Staughton Lynd's Blog

Is the Iraq War Illegal

Staughton Lynd is the principal author of a friend of the court brief in support of Lt. Ehren Watada filed in Lt. Watada’s court martial proceedings on behalf of Historians Against the War and the American Friends Service Committee.

At the end of World War II, the victorious allies — Great Britain, France, the Soviet Union, and the United States — convened an International Military Tribunal at Nuremburg, Germany.

There a justice of the United States Supreme Court on leave from the court and his legal team prosecuted a number of German leaders for commission of war crimes. Several defendants, such as Herman Goering, were found to be guilty and executed.

There were three kinds of war crimes defined by the nations that convened the Tribunal. They were:

  1. Crimes against the peace, or more specifically, planning and waging a war of aggression.
  2. War crimes, defined to include “murder . . . of civlian population . . . in occupied territory” and “wanton destruction of cities, towns, or villages . . . not justified by military necessity.”
  3. Crimes against humanity, clearly intended to encompass actions such as the Holocaust committed “before or during the war.”
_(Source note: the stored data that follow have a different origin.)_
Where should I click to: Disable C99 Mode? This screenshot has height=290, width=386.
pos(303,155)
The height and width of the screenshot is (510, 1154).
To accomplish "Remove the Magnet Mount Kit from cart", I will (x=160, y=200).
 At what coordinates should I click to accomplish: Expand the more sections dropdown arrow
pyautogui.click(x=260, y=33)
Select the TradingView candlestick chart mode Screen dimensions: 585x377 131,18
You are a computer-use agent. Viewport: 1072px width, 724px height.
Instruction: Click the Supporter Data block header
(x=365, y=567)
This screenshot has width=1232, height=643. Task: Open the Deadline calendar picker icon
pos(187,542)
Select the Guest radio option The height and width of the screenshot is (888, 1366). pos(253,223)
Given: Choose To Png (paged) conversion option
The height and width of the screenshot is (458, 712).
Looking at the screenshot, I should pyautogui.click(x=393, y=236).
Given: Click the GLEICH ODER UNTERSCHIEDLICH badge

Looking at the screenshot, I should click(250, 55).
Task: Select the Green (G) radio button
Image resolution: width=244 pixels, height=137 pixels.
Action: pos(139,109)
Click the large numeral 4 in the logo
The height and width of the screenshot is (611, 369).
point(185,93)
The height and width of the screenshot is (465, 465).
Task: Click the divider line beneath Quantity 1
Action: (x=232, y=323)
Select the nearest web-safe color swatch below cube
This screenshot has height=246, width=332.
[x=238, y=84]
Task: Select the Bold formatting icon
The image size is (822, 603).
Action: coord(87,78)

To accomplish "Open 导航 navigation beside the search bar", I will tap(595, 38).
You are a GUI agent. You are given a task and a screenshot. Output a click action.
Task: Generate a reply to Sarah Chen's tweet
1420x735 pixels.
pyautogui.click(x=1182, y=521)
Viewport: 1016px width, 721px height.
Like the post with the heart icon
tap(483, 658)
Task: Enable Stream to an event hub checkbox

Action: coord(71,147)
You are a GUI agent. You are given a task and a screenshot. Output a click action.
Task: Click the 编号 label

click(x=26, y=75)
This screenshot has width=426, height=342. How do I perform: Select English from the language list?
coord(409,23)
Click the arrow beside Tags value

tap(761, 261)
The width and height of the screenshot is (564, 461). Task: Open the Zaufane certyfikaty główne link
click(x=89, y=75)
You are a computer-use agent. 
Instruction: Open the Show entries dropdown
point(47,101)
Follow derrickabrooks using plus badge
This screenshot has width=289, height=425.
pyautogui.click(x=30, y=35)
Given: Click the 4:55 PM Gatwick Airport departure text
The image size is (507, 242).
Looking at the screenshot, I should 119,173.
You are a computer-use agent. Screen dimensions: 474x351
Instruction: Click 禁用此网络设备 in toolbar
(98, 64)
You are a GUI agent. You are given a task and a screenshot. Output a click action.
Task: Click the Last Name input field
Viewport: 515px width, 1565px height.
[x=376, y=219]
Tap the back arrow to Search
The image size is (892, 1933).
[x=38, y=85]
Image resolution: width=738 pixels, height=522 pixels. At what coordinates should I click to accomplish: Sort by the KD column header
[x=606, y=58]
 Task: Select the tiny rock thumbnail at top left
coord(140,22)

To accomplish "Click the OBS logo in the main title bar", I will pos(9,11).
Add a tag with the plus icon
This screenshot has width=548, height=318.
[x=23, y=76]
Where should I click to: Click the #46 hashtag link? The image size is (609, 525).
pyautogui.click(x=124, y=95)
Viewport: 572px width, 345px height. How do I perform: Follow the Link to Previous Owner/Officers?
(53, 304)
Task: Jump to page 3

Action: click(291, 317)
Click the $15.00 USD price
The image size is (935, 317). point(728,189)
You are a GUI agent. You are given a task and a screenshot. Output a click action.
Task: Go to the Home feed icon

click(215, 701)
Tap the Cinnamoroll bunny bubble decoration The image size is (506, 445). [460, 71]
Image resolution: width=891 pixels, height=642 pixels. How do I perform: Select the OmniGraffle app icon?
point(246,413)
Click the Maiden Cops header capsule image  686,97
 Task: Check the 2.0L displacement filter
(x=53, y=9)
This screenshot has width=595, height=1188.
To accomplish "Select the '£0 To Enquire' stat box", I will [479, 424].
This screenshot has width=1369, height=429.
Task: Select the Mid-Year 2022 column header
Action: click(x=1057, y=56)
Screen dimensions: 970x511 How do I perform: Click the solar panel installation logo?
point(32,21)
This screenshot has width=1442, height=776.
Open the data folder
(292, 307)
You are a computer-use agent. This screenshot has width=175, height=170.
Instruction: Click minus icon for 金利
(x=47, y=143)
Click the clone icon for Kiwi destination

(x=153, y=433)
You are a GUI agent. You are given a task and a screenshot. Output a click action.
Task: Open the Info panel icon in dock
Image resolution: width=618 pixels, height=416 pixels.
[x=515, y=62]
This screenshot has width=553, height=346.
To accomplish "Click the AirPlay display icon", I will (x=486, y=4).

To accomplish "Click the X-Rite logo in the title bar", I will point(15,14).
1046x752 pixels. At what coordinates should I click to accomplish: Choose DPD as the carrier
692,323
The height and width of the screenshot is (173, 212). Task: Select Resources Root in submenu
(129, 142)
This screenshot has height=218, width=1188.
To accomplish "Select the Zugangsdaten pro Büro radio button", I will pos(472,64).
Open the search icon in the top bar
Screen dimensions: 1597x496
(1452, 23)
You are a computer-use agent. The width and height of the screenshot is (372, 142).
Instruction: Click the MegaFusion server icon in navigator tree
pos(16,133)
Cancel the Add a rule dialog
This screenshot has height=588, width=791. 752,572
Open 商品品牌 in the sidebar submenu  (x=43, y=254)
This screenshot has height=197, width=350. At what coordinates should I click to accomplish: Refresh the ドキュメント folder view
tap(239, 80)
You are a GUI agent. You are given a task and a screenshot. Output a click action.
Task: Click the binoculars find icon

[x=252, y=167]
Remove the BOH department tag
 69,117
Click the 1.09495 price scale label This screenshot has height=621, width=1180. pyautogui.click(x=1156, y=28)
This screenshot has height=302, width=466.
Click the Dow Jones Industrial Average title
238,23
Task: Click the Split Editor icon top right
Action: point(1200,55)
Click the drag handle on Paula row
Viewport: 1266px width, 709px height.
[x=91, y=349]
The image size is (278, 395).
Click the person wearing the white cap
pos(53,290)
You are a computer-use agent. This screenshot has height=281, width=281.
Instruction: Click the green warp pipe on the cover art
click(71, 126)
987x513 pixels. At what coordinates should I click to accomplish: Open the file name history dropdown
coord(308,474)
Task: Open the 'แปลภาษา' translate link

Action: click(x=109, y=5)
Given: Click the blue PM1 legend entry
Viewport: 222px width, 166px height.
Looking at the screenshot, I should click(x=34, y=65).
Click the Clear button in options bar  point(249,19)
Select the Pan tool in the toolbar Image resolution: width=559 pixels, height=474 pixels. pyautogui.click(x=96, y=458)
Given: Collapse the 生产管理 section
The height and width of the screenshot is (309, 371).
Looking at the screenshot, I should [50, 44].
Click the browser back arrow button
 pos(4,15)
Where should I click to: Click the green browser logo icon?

These Nuremburg Principles were part of a treaty ratified by the United States Congress, and became part of an International Criminal Code adopted by the United Nations.

But most relevantly, the Nuremburg Principles have for fifty years been part of the US Army Field Manual, The Law of Land Warfare (FM 27-10, 1956). That is, every person serving in the United States military is not merely permitted, but is obligated to refuse to commit actions that in good faith he believes to be war crimes.

Three things about the Nuremburg Principles should command our attention.

First, the defense of “superior orders” is expressly rejected. Adolf Eichmann offered superior orders as his defense when tried in Jerusalem in 1961. The Nuremburg Principles require each soldier to make his own judgment.

Second, aggressive war is held to be a war crime no matter what nation may commit it. In his opening statement at the Nuremburg trials, Justice Jackson stated that “while this law is first applied against German aggressors…it must condemn aggression by any other nations, including those which sit here now in judgment.”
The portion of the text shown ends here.